It is with a heavy heart that we, a concerned group of Jewish students from all class years, write to you about the horrors taking place in Israel and Gaza. We condemn the atrocities committed by Hamas against Israelis. We denounce the violence against civilian Palestinians. We mourn all innocent civilian lives lost.
On Oct. 7, the attack by Hamas on Israel killed the most Jews in a single day since the Holocaust, an event that remains an open wound and source of trauma in the hearts and minds of Jews. In Israel, our friends and family have been murdered, raped, tortured and taken hostage. We are in pain. We are grieving.
The lack of support for Jewish students here on campus is chilling, disappointing, and yet, unsurprising. Many of our campus siblings failed to condemn the violent, inhumane acts committed by Hamas, a US- and UN-recognized terrorist organization whose original charter explicitly calls for the death of all Jews worldwide.
Hamas has spent millions of dollars, stolen from aid meant for Palestinian civilians, in pursuit of these goals rather than building supportive infrastructure. With the amount of money that was used to build just one tunnel into Israel, Hamas could have constructed “96 homes, seven mosques, six schools or 19 medical clinics.” Many Hamas leaders live in luxury while Palestinians suffer in poverty and are crippled by taxes imposed by Hamas.
Recently, campus flyers declared “glory to the martyrs,” and students chanted “resistance is justified” at a protest on campus. Celebrating terrorists who die with the mission of murdering all Jews is antisemitic. A common phrase used by Palestinian resistance groups, “From the River to the Sea, Palestine will be Free,” calls for total Palestinian control over the entire territory of Israel’s borders, and it is a rallying cry for terrorist groups, like Hamas, to kill all Jews. While Palestinians, like Jews, have ancestral claims to the land and have the right to self-govern and to self-determination, calling for the complete elimination of the Jewish state and praising a known terrorist organization is antisemitic.
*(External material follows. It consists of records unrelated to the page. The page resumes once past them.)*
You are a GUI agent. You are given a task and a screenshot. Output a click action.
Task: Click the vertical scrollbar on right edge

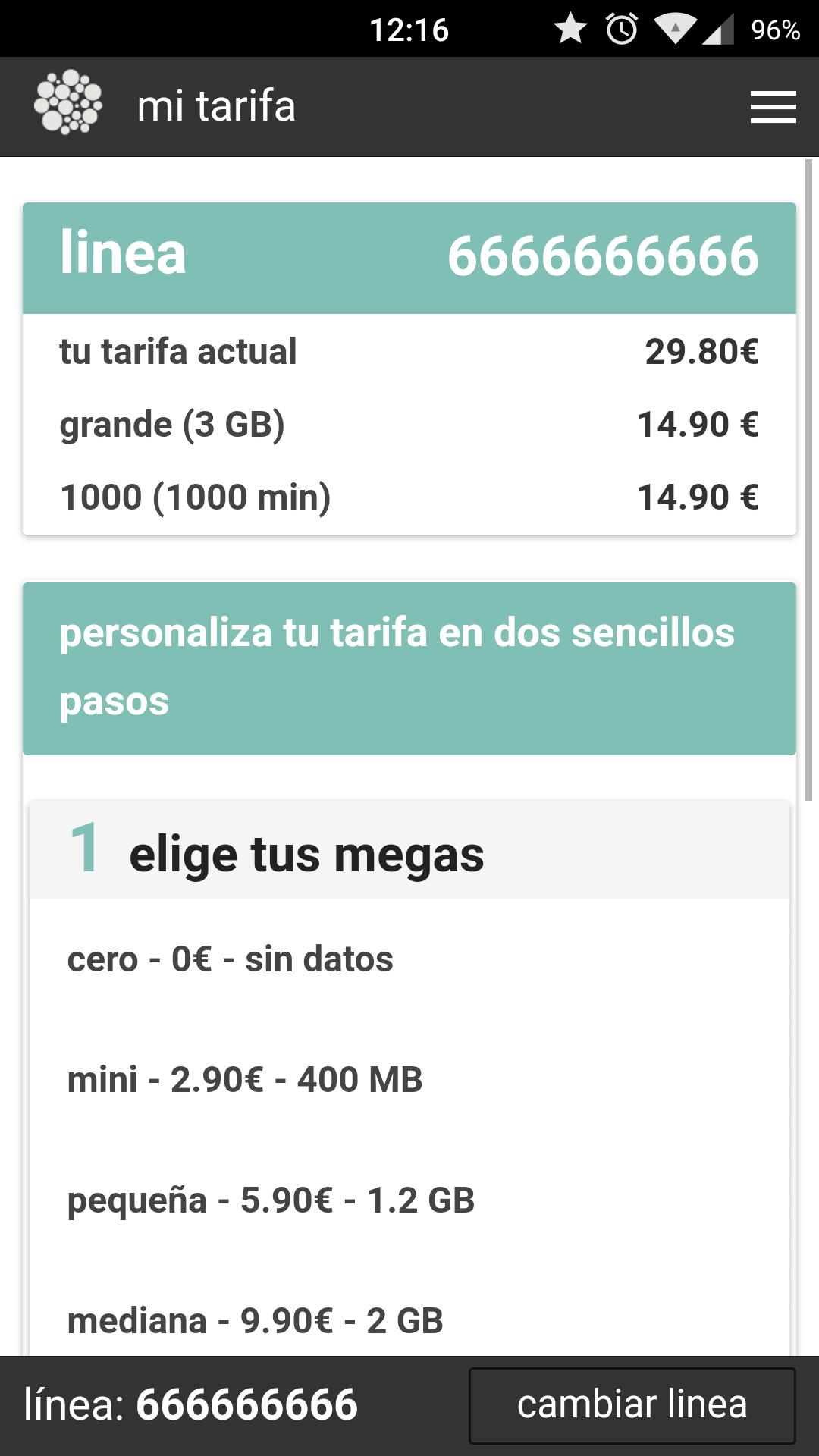coord(808,479)
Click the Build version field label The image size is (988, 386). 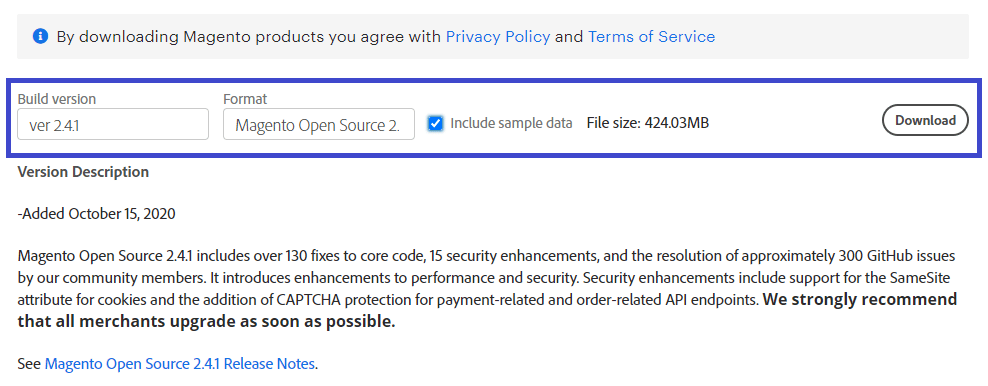(x=57, y=99)
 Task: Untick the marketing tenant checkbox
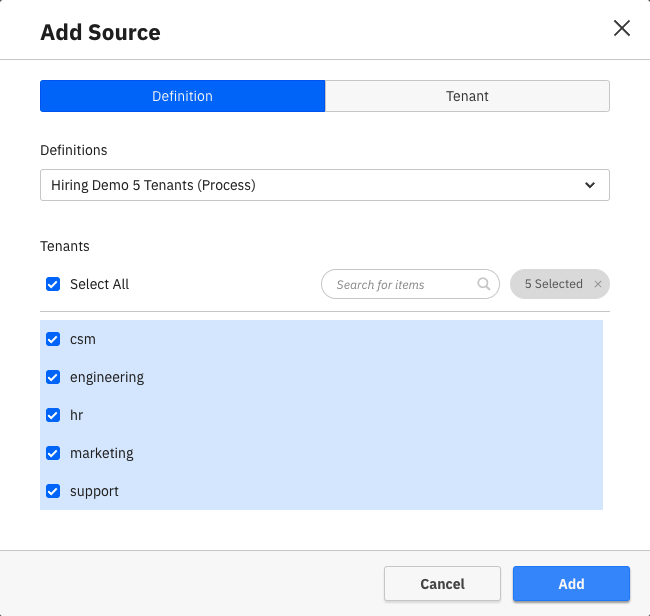pos(54,453)
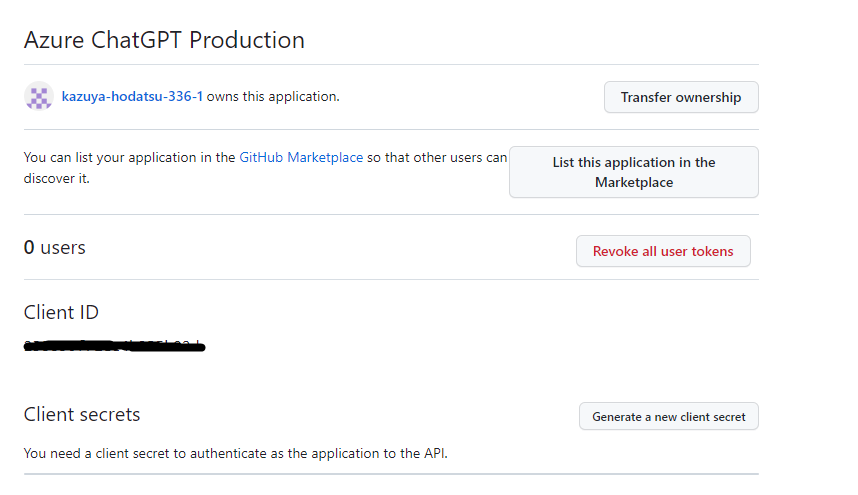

On Oct. 19, an email sent by Munger residential staff asserted, “there should be no space … for Zionism within the Wellesley College community.” Zionism, an essential tenet of Judaism, is the belief that Jews have the right to self-determination and statehood in their ancestral homeland of Israel. Denying Jews this right is antisemitic, and when you say there is no place for Zionism on campus, you are excluding many of your campus siblings. To be clear, Zionism neither precludes nor excludes support for Palestinian statehood, and Zionism also does not imply support for the current Israeli government or its policies.
Wellesley students cannot profess themselves to be progressive advocates and then try to justify kidnapping, torturing, raping and murdering civilians. We wish more of our siblings would have expressed their support by condemning the terrorism perpetrated by Hamas against Israeli civilians. Either you champion the value of all innocent lives and denounce outright terrorism, or you do not.
We hope you will join us in condemning acts of terrorism and hatred in all forms. Let us stand together to affirm our compassion for all human life. We are in pain. We are grieving. And your silence speaks volumes.